Mr Wrench expects supply to overstretch demand for the next couple of weeks before evening out.
“The bewildering thing is that the trade has been there even though there has been large numbers of supply throughout the year, and nobody can really explain that,” he said.
North of the border, Jonny Williams, joint operations director at Scottish livestock marketing co-operative Farm Stock, expects to see hoggs for another week or so.
With temperatures having normalised and plenty of sunshine around, spring lamb numbers – currently standing about a fortnight behind 2020 – should start to increase rapidly.

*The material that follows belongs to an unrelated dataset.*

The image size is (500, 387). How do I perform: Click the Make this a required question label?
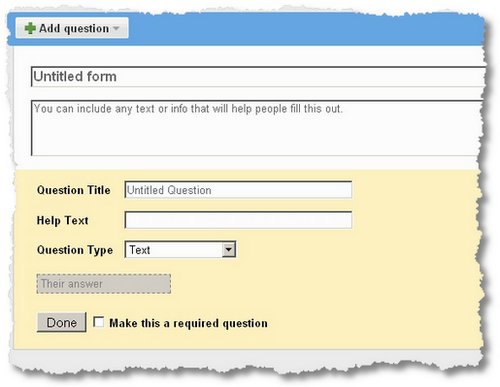point(188,323)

Demand from abattoirs is very strong, with the Scottish premium 30-50p/kg higher than the English price as of Tuesday (8 June), though this is likely to drop closer to the English deadweight SQQ price of 650-660p/kg in the near future, said Mr Williams.
“Lambs this week are typically £30-£40 a head better than the same week last year, though it’s all needed, as it has been a slow, late spring with substantially higher feed costs – so every penny is needed,” he said.
“I expect the trade to remain very buoyant and above average for the next month, but with the very high prices we have seen, we could get some volatility going forward and I would encourage producers to strike while the iron is hot.
“The point at which it’s worth it to drop down the weights and cash in a heap of lambs will depend on the individual producer’s grass levels, silage stocks and cashflow position.”